Vous avez prévu une manifestation le 8 mai prochain ; est-ce que l’issue de cette réunion en remettrait en question l’organisation ?

Absolument pas, car même s’ils acceptent sur le principe de nous aider, il faudra encore de longs mois avant que les choses ne se débloquent concrètement, et il n’est pas question de relâcher la pression.

Comment va se passer cette manifestation ?

On a décidé de lui donner un côté festif : on a demandé que les participants soient déguisés. On a prévu plusieurs cérémonies symboliques : une vente aux enchères de nos comédiens, un enterrement de la culture populaire, etc. Il y aura un point presse, et une caméra pour permettre aux personnalités qui seront présentes, mais aussi et surtout au public, de témoigner. J’espère que d’ici-là nous aurons une bonne nouvelle à répercuter. Mais au-delà de notre cas, j’ai décidé de ne pas m’arrêter là car il faut que tout le secteur continue de faire pression pour remettre en question la stratégie culturelle de ce pays. On continue à faire sortir des écoles des artistes, des comédiens qui seront au chômage demain si rien ne change. A quoi ça sert d’entretenir un leurre ? On laisse mourir les petits théâtres et les projets indépendants au profit des grosses structures, et on est en droit de se demander si toutes les subventions allouées à ces grosses structures sont justifiées et servent le propos : qu’une petite compagnie qui débute ait des difficultés à se lancer, c’est compréhensible, mais quand un grand théâtre entretenu à coup de millions peine à remplir ses salles au bout de vingt ans, il est temps de se poser des questions.

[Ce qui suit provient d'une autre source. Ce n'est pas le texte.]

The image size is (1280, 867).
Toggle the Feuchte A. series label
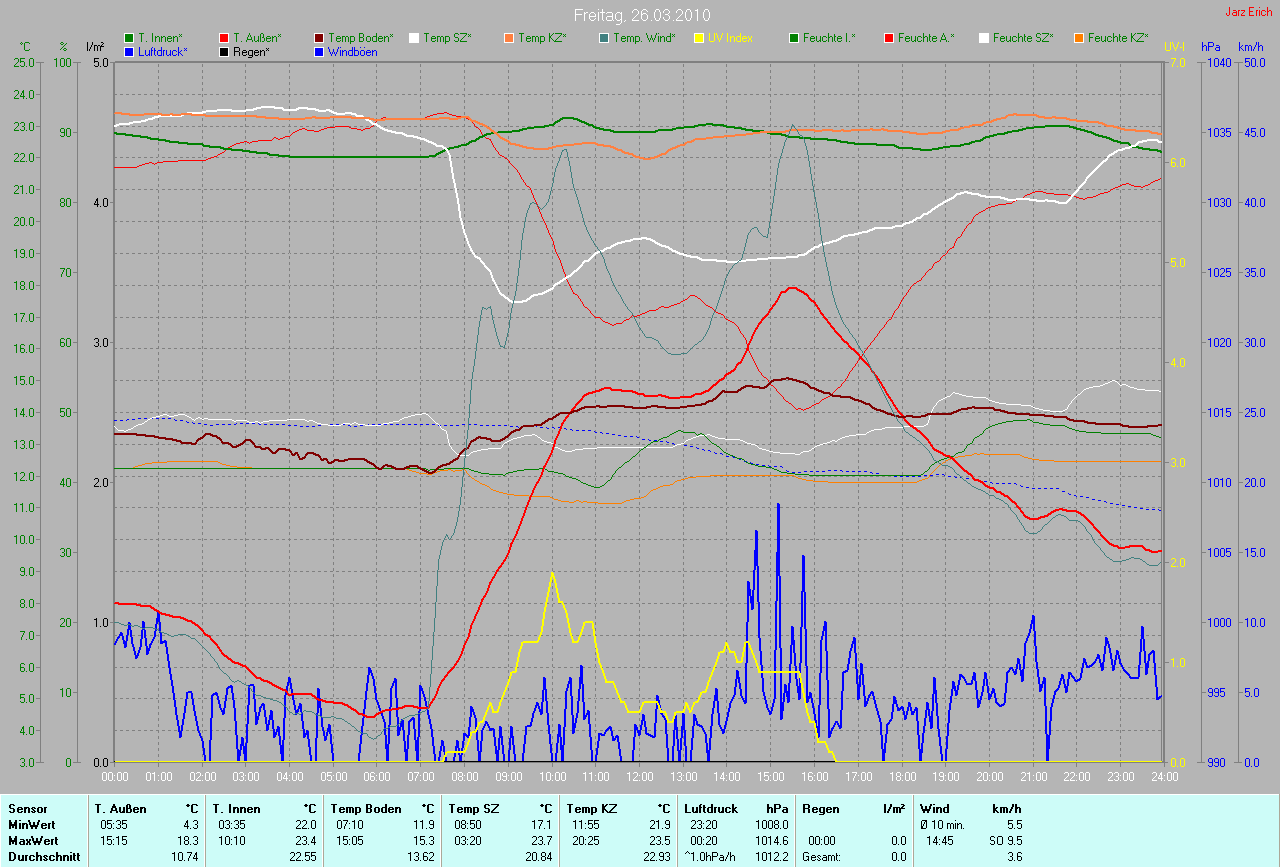coord(925,38)
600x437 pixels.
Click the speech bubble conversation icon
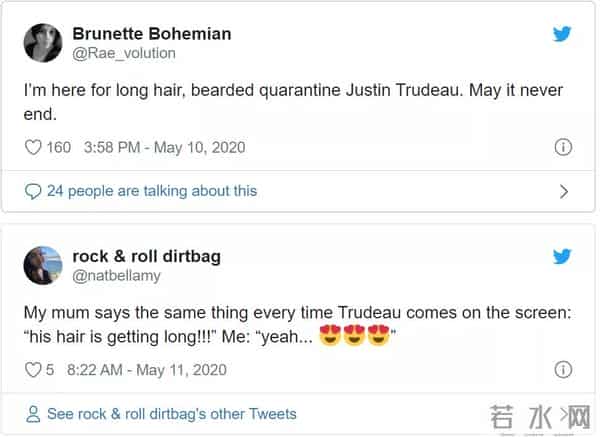(33, 191)
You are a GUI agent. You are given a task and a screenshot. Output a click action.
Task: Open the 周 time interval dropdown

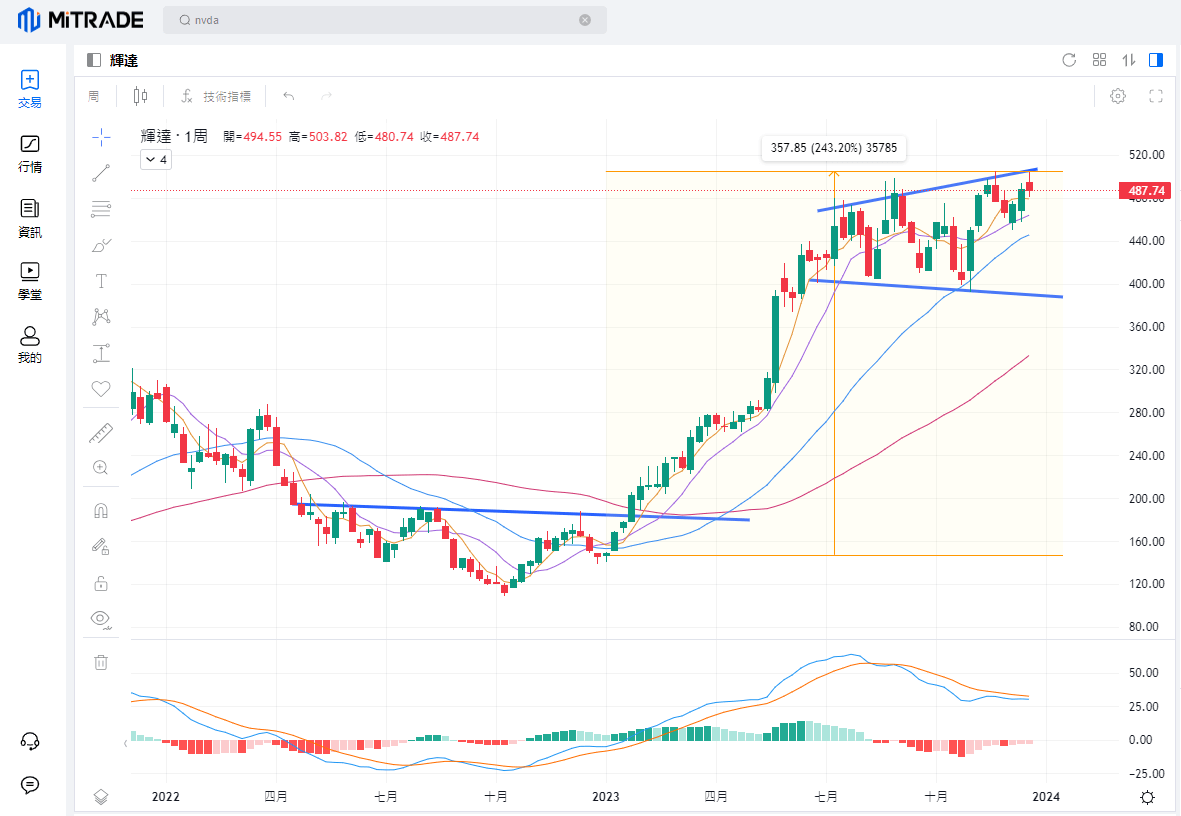click(94, 96)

Vous avez reçu des marques de soutien de la part d’autres théâtres ?

Oui, mais de façon éparse... Je crois encore une fois que c’est dû à notre caractère marginal. C’est d’ordre culturel, c’est typique de la Belgique francophone et de la France : l’art et le « commercial » ne doivent pas se mélanger. Les comédiens néerlandophones, eux, n’ont aucun complexe à faire de l’évènementiel pour pouvoir vivre entre deux projets ! Cela fait partie du métier pour eux, point. Les francophones ont une tendance puriste où il faut mourir de son art, ou en vivre on ne sait comment, mais surtout ne pas se corrompre à faire « autre chose ». Or, chez nous, il y a vraiment cette volonté de faire « autre chose », d’aller à la rencontre du public, de l’emmener avec nous, de faire tomber cette barrière entre la scène et la salle. Et le public le ressent très fort : il a développé un vrai lien d’affection vis-à-vis du Magic Land. Cela s’est vu avec la pétition [3] que nous avons lancée sur internet : nous sommes déjà à presque 5.000 signatures, sans avoir fait de publicité sur notre situation, et les commentaires que les signataires laissent sont vraiment touchants. Les gens sont attachés à "leur" théâtre ; on espère qu’ils seront au rendez-vous dimanche prochain aussi.

Un théâtre qui descend dans la rue avec son public, ce n’est pas courant... C’est même une première mondiale. Mais on est décidés à se défendre, et à ne pas mourir en silence.

Cindya Izzarelli www.capitaleminuscule.com Aurélien Merceron

[1] Patrick Chaboud est le papa de Malvira, la marionnette star de "Lollipop", émission pour enfants diffusée par la RTBF de 1979 à 1985

[2] Suite à cet entretien, il s’est avéré que rien ne peut encore être fait à ce stade. Le dossier est renvoyé chez la ministre Fadila Laanan, la seule à pouvoir débloquer expressément des subventions pour le Magic Land.